Saturday, May 12, 2007

You will succeed when you execute Powerful Advice

We think of advice as a suggested course of action coming from other people, from our environment. However we are most often our own advisors - we talk to ourselves before we reach a decision.

People think that the Decision is important; rather, it is the advice that precedes it.

We judge advice. It comes in four flavors: Neutral, Bad, Good, and Powerful.

Let us consider advice that is executed to reach a desirable outcome.

Neutral Advice is outside our taste buds. It is yet to be evaluated even if it is in our field of view; is floating outside of our zone. It can turn into Good, Bad, or Powerful.

Bad Advice is inappropriate and causes failure. We know it too well to dwell on it further.

Good Advice is wisdom, or wise rules. Good advice can turn out to be bad advice.

Powerful Advice is appropriate advice or "right" advice. When executed, it causes a multiplier effect. Fits exactly for our situation, fits exactly for our ability to execute. Aligns favorably with future events. Fills our sails to push us to Victory. You will succeed when you execute Powerful Advice.

For example: President Roosevelt received Powerful Advice from his advisors when they told him to risk devoting precious resources to develop the atomic bomb. From the American point of view, the war was over in days - but more importantly, America and other nuclear powers became dominant and unassailable from that point onwards, even today. Hitler ignore the same advice from Von Weizsäcker, his scientist.

Powerful Advice is always judged to be Good in hindsight. Good Advice if inappropriate, can turn out Bad and is not always Powerful. Neutral Advice can turn into Powerful Advice.

For example: President Bush was advised to go it alone in Iraq after they swept through in 19 days. The huge oil fields would free America forever from dependency on the Arab world. It was Good Advice, but inappropriate. So became Bad Advice. My advice was (in a rubbished letter to the local Editor but with no one to listen), turn it over to the United Nations so they would enlist muslim nations as peace keepers. End of Insurgency. This was from observing India's eerily similar and failed adventure in Sri Lanka in the 1980s - which resulted in Prime Minister Rajiv Gandhi's assasination by a suicide bomber. It was likely appropriate advice and so may even have been powerful - if executed.

From my earlier lament: Good Advice is a storehouse of wisdom. Individual or Collective. Our minds try to make sense of the past and try to function in the present to maximise selfish survival and prosperity by generating rules. These rules are based upon our experiences, education, upbringing, beliefs etc. Good Advice is simply rules and patterns extrapolating into the future. Because the future is unpredictable, so Good Advice may not always be right.

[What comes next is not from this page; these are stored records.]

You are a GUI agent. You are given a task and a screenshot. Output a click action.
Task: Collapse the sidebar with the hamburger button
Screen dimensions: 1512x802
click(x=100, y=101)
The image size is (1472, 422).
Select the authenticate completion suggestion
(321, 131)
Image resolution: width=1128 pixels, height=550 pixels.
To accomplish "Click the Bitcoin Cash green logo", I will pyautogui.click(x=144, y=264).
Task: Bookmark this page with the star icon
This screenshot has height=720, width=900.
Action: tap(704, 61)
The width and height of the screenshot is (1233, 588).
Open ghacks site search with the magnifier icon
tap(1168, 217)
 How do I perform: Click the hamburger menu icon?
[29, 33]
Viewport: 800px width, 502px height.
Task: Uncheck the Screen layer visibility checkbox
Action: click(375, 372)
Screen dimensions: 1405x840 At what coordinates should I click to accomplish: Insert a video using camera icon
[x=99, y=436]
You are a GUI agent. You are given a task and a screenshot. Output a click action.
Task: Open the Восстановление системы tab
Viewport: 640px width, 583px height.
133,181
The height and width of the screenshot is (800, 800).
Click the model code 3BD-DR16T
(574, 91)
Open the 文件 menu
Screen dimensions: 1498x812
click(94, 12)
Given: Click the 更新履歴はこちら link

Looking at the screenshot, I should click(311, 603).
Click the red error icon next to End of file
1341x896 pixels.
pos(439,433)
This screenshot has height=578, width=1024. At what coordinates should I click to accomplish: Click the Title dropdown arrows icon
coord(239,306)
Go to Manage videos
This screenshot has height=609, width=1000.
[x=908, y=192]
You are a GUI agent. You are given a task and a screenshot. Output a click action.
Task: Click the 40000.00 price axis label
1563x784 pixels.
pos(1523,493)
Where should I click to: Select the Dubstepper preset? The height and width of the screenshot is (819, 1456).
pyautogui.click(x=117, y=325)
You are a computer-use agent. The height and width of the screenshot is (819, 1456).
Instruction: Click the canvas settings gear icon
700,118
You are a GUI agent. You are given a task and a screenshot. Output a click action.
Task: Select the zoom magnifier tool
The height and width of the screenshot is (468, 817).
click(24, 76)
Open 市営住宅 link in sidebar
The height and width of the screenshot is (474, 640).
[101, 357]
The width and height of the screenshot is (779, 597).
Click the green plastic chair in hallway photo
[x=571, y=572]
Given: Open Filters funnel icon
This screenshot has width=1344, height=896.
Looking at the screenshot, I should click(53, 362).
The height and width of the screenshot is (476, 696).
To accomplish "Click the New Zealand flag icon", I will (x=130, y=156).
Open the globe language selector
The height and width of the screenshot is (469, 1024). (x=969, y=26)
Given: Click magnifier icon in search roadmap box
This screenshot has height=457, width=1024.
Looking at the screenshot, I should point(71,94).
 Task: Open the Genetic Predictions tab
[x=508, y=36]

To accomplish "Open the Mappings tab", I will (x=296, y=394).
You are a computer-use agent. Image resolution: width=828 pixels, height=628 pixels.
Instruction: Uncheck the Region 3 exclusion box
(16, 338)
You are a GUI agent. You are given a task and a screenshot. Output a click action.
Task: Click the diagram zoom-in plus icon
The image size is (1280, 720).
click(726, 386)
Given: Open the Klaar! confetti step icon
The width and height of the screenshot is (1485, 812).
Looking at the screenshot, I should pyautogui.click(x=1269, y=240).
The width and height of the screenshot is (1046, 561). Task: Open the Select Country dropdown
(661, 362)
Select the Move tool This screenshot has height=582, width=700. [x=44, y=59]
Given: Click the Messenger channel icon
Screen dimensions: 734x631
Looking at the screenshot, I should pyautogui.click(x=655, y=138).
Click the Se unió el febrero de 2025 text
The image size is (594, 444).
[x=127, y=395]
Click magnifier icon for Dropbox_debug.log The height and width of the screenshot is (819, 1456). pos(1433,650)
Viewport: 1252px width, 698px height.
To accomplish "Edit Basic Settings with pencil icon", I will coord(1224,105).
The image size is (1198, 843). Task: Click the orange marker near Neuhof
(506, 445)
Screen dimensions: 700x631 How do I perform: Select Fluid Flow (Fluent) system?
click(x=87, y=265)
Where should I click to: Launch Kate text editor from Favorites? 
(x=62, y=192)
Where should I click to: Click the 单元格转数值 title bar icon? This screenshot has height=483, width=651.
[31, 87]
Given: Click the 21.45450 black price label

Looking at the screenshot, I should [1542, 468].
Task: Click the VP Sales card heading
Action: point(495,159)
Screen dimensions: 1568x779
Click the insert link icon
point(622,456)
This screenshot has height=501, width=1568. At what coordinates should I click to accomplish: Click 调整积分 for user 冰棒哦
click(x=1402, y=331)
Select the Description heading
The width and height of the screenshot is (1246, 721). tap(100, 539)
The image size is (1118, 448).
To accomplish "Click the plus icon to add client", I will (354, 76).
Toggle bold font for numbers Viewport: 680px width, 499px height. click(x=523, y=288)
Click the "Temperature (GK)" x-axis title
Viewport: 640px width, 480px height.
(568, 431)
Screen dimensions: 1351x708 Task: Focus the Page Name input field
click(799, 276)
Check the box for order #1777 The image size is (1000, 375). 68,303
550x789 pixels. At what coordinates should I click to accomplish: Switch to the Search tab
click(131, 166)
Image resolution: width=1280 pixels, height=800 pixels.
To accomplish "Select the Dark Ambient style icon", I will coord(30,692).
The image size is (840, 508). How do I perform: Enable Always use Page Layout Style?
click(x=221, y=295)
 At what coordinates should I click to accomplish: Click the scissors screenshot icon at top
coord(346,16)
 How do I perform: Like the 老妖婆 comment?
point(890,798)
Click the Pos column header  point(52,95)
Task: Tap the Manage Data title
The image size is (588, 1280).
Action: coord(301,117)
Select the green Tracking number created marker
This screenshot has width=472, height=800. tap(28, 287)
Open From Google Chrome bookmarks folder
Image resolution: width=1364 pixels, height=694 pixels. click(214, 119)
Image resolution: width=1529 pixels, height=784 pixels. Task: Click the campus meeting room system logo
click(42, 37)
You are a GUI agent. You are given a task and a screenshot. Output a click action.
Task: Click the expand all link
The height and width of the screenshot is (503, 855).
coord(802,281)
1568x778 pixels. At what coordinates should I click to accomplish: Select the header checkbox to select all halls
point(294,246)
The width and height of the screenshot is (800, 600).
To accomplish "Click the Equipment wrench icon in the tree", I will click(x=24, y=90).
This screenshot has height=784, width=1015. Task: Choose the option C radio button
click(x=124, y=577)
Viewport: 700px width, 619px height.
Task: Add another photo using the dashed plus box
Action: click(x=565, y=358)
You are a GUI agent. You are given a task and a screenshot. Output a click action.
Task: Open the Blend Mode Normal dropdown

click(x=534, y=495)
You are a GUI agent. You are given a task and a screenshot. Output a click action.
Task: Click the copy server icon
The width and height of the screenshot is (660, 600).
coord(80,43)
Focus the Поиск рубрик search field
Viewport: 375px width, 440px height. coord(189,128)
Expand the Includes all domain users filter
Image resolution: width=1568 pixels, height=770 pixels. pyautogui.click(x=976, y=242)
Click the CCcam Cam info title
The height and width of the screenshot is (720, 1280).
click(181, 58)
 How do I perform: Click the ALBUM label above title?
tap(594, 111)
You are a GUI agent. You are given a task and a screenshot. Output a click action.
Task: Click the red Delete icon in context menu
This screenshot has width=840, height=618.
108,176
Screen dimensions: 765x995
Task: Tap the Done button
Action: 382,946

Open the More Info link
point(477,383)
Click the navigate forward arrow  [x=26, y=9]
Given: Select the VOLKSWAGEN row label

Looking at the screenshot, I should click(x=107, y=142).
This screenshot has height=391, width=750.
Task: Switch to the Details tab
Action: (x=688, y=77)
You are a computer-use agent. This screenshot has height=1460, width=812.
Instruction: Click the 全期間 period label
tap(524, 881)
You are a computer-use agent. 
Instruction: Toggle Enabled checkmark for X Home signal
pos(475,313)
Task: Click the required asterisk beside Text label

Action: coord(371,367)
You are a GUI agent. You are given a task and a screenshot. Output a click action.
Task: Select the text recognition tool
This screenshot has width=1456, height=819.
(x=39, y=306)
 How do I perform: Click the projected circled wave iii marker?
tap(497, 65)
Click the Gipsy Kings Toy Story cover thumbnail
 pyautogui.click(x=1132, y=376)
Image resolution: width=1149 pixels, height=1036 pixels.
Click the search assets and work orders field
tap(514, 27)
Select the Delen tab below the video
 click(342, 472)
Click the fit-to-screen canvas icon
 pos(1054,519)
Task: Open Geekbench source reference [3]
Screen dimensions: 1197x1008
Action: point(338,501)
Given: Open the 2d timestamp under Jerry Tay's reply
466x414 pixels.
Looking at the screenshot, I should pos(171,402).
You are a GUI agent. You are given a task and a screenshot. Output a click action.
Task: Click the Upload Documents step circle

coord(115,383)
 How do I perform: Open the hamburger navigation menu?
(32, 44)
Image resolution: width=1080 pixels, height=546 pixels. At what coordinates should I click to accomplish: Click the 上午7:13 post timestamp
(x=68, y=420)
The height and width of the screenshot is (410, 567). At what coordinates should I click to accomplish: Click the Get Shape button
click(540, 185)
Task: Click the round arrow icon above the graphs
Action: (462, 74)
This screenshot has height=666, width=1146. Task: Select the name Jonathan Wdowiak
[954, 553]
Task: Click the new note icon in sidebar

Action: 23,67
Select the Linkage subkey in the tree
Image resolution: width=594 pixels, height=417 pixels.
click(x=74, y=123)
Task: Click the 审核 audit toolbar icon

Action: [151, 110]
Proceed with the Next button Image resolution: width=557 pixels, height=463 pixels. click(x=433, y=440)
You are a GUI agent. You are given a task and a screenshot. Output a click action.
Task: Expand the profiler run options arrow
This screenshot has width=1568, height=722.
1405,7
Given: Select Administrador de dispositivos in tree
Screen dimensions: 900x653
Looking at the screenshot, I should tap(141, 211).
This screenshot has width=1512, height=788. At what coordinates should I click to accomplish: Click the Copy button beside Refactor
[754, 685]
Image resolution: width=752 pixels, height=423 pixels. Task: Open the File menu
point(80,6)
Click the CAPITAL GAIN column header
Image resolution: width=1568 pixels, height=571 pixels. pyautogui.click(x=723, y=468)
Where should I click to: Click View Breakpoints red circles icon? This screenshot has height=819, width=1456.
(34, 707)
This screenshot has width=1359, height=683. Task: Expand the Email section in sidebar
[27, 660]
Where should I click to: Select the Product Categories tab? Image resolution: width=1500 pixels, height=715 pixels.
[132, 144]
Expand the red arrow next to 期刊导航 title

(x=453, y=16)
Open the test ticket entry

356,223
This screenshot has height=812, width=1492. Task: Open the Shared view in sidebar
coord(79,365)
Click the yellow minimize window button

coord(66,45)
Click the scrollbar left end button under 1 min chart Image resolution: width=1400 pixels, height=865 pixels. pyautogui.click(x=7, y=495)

Powerful Advice is hard to recognize and is not the domain of the clever, educated, or even successful. Ordinary people may possess it at times.

For example: Wilma was a poor, black girl with polio, growing up in segregated America in the 1950s.She could not walk without braces until age 11. Good Advice would have told her to find fulfillment in the Arts or to be content with her lot in life. However from accounts, she watched her sister run on the track, and Powerful Advice within her, told her to run, too. Wilma Rudolph won the title of the "World's Fastest Woman" and became the first American woman to win 3 gold medals in the Olympics.

So, what are your thoughts on how to recognise and sieze Powerful Advice?